* **SUPPLIED TEXT**:
+ + + +
Random thoughts from a jetlagged mind or My husband has a point

I am 10 hours into my 19.5 hour trip to Almaty. Generally, I would spend less time counting, but as I am sure that I will be doing this trek at least 3 more times (round trip), I am paying attention. Was that a run-on sentence?

I sleep on planes. It is a blessing really; a skill that I can thank my mother for—she has sleeper genes. When I traveled to Moldova as a Peace Corps volunteer, some of the other volunteers on the plane decided to start drinking tiny bottles of wine and seeing how many of the caps they could build in a pyramid on me before waking me. It was a lot—I think nine! Ironically, we were on our way to the same airport that I sit in now: Frankfort.

Last night, while sleeping fitfully in a middle seat, I did something that my husband accuses me of all the time: I stole my neighbor’s pillow. I, of course, had no idea. I was asleep! Nonetheless, in my sleep, a stole a stranger’s pillow and proceeded to sleep with it all night. He claims to have not slept a wink.
+ + + +
* **THE DATA**:

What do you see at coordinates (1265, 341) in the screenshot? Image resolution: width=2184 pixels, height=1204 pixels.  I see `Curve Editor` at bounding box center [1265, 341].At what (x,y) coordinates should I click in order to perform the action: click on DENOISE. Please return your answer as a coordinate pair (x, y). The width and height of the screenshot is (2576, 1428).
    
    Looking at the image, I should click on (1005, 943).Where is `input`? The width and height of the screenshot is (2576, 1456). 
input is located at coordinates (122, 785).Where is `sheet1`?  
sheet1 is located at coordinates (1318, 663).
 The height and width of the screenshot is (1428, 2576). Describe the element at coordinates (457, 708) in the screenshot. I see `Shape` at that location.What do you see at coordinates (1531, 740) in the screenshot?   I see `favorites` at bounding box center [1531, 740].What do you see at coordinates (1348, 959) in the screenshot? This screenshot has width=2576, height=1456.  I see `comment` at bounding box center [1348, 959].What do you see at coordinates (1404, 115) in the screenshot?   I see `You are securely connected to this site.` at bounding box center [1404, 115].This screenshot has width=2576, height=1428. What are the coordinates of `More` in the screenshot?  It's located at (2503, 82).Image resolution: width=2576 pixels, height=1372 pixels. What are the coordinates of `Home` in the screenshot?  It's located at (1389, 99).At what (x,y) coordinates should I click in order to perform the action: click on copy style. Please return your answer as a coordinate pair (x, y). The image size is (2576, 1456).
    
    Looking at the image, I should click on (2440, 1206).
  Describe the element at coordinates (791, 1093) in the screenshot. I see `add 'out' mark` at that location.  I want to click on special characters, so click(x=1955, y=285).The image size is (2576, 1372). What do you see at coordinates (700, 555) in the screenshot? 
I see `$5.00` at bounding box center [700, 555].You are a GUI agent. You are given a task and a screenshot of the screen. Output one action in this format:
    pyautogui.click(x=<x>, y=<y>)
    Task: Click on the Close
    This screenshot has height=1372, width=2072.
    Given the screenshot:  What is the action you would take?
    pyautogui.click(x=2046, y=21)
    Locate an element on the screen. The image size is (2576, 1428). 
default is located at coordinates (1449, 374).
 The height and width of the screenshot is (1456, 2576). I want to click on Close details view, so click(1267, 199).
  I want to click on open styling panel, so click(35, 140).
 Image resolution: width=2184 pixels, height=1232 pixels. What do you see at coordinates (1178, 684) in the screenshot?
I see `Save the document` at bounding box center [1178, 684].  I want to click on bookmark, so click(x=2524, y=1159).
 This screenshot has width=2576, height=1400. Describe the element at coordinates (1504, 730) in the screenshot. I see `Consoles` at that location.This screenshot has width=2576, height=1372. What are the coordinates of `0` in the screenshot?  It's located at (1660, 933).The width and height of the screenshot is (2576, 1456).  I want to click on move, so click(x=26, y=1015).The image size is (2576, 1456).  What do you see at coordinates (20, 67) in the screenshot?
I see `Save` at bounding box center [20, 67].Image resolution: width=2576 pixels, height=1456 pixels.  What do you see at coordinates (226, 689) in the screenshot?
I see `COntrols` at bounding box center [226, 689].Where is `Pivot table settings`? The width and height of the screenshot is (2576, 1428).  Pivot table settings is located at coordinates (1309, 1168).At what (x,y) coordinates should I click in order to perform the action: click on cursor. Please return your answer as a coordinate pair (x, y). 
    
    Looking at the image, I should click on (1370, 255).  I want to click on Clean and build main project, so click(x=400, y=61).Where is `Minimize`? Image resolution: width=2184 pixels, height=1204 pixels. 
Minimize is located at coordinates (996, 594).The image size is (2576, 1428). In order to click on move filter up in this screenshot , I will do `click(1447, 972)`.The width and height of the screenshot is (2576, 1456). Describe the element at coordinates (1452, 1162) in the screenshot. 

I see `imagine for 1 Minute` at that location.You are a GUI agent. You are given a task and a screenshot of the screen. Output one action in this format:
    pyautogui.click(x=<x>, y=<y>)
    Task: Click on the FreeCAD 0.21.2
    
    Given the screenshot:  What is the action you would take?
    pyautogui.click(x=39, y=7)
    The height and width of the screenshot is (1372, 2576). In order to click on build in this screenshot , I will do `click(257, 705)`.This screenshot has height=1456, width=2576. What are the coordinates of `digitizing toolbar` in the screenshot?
+ + + +
Could you continue the jetlagged travel post about the long flight to Almaty, starting right after its last sentence?

* **FINAL ANSWER**:
Is this something I should feel bad about? I had no idea that I was doing it.

My husband complains endlessly about me stealing blankets and pillows. The matter is made worse because I prefer a cold house and, therefore, once I have stolen all the blankets, he is left freezing. We have so many pillows that I am pretty sure he survives on that front.

To make up for it—what little I could—I had a nice conversation with the man over breakfast. He was a Jordanian English teacher converted into a school principal. He, and nine Jordanian colleagues, had just completed several weeks on a program in the U.S. to visit schools and learn about U.S. curriculum. He visited D.C., St. Louis and Chicago. When I asked his opinion—always interesting to hear what other people think of our institutions, what they see and what they miss—he told me two things. (1) The schools are very well equipped. (2) Democracy in the school is bad for the children and the learning environment. Further inquiry told me that by Democracy he meant freedom—freedom to eat in class, to play chess, to disrespect teachers, to do homework or not. In his mind, democracy, and the school system in the U.S., were chaos.